To combat predatory lenders, banks may offer a safer choice

Inside Subprime: February 20, 2018

By Andrew Tavin

A new report by The Pew Charitable Trusts suggests that banks and credit unions could help underbanked populations by offering smaller, affordable installment loans. This could help prevent vulnerable Americans from falling into debt traps set up by payday lenders, who prey on people with poor credit and nowhere else to turn.

Currently many borrowers with bad credit scores are forced to take out payday or title loans in order to access fast cash in emergency situations. These loans have short payment terms, exorbitant interest rates, and, in the case of title loans, can lead to the loss of your car. The Pew report suggests that banks could provide an alternative, especially for customers who may already have an account with their company.

What if payday loans weren’t the only option? What if banks would offer small, short-term loans at a lower cost than payday lenders? They could easily do this, the report points out, by both taking a customer’s history with the bank into account, and conducing their business primarily online rather than renting out a storefront as many payday lenders do.

Last October, the Consumer Financial Protection Bureau released new regulations that would allow banks to offer small loans. Now it’s up to banks to create products that could fit within those regulations. The Pew report offers some guidelines for how these loans can be beneficial towards consumers, including lower interest rates and having the banks report payments to the credit bureaus so that customers can build their credit ratings.

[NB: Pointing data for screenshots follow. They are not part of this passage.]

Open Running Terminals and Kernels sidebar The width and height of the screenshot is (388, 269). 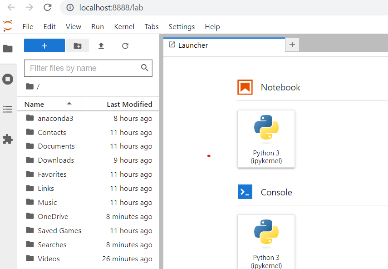[x=8, y=79]
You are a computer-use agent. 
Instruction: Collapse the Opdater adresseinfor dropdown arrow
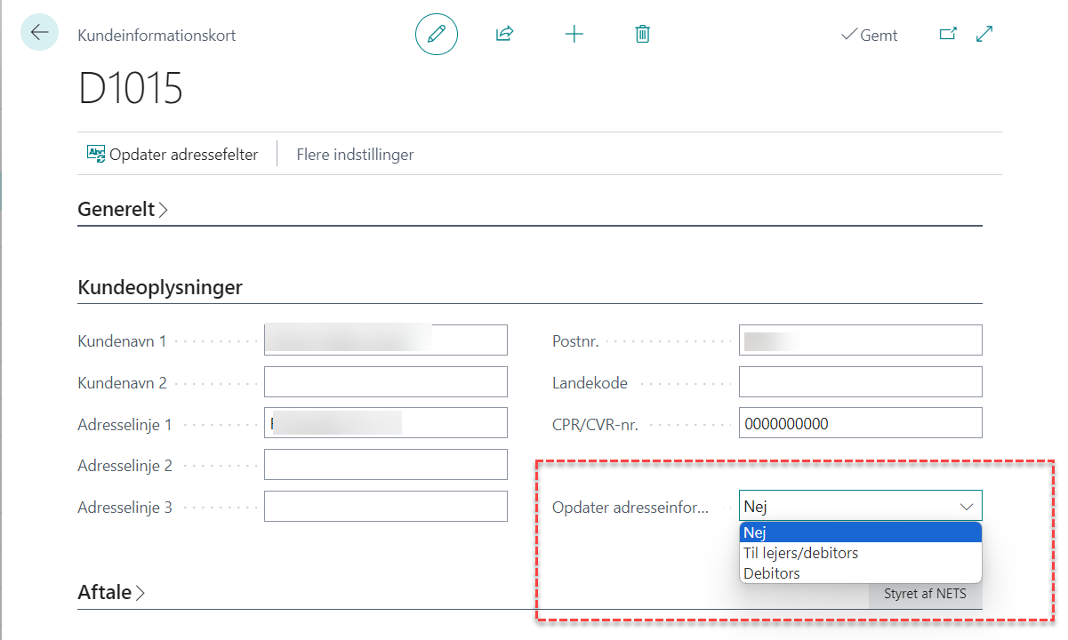966,507
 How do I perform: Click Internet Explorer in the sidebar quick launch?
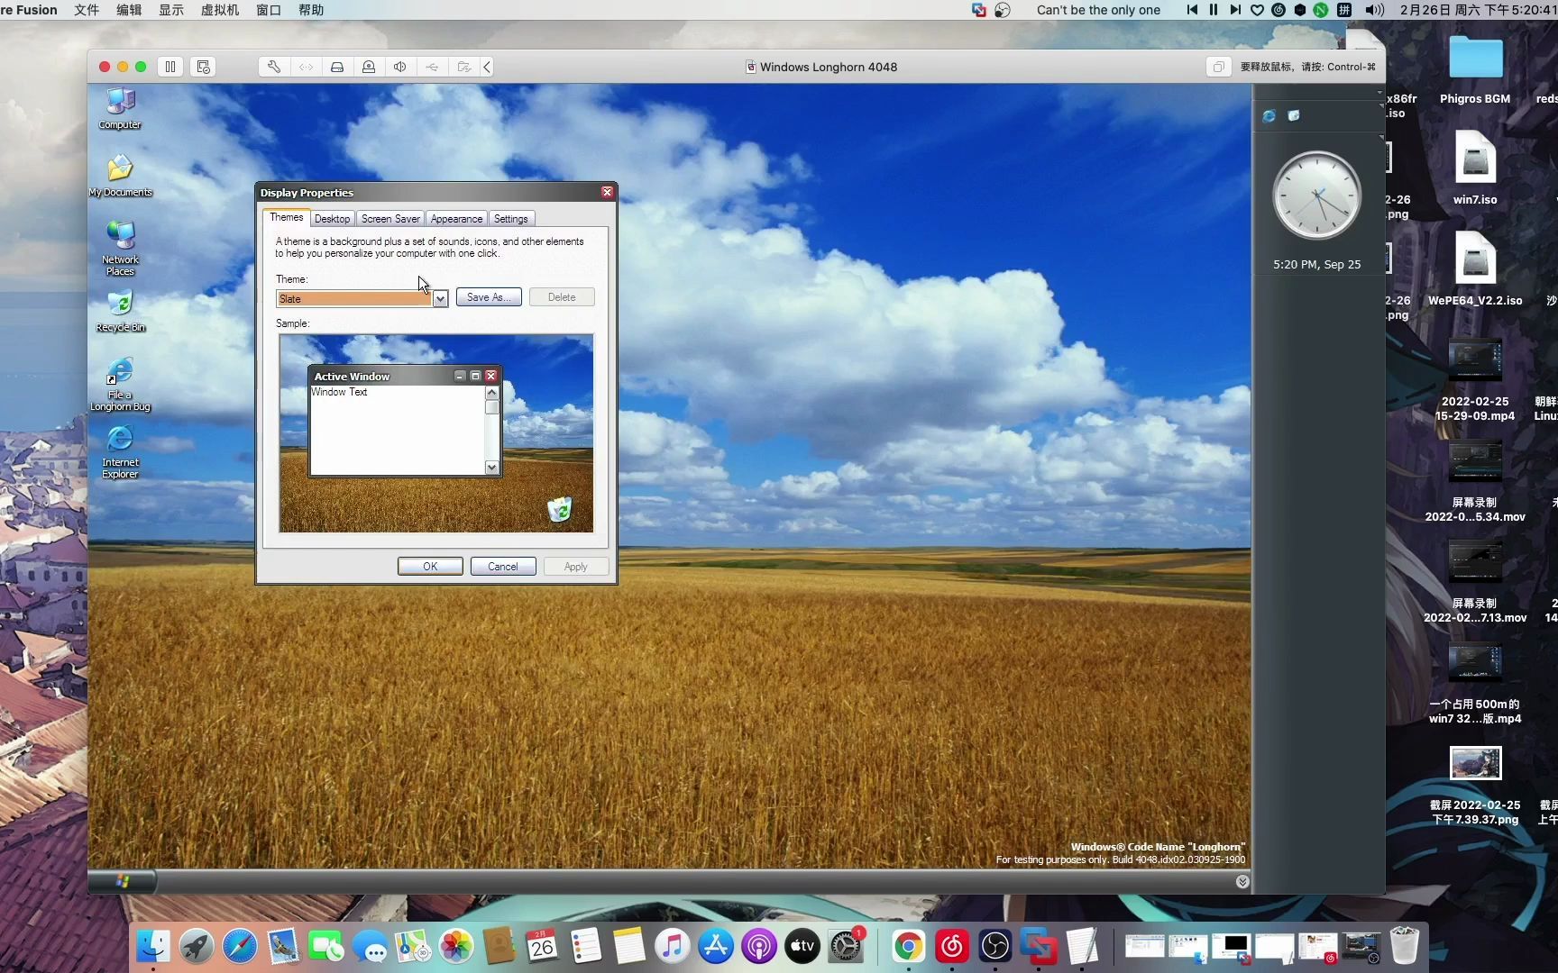click(1269, 115)
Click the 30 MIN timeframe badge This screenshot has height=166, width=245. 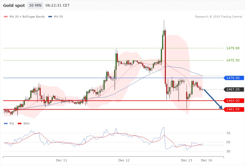click(35, 5)
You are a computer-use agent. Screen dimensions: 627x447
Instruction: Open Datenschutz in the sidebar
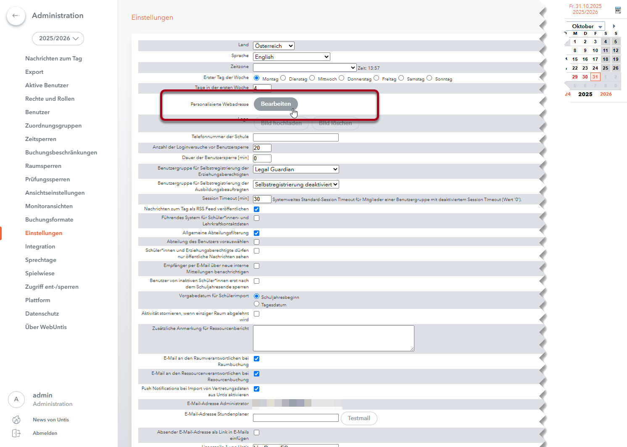42,314
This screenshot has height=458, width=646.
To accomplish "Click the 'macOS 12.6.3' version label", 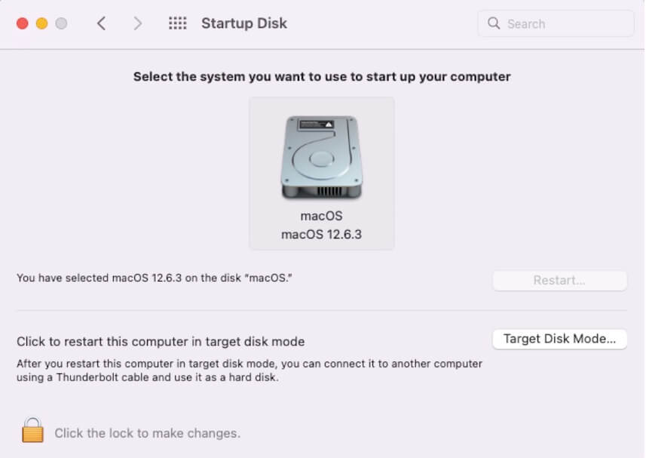I will 321,235.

Although banks have previously tried to offer small, short term loans without requiring good credit, these were deemed too predatory. As the report recounts:

“Until regulators largely put a stop to the practice in late 2013, a small number of banks offered costly ‘deposit advances’ that were due back in a lump sum on the borrower’s next payday, at a fee most often of 10 percent per pay period — or roughly 260 percent annual percentage rate (APR). Regulators should not permit banks to reintroduce deposit advance loans; for consumers, it is also vital that any small-dollar loans from banks and credit unions not replicate the three key harms that characterized the deposit advance market: excessive pricing, unaffordable payments, and insufficient time to repay.”

Banks and credit unions are, at least seemingly, willing to enter the small bad credit loan space. While speaking to the New York Times, Virginia O’Neill, senior vice president of the American Banking Association’s center for regulatory compliance, said, “Many people want and rely on small-dollar credit, and banks are eager to expand their offerings of trusted and responsible services to these borrowers.”

Whether those options will materialize, and whether consumers will be properly protected, remains to be seen.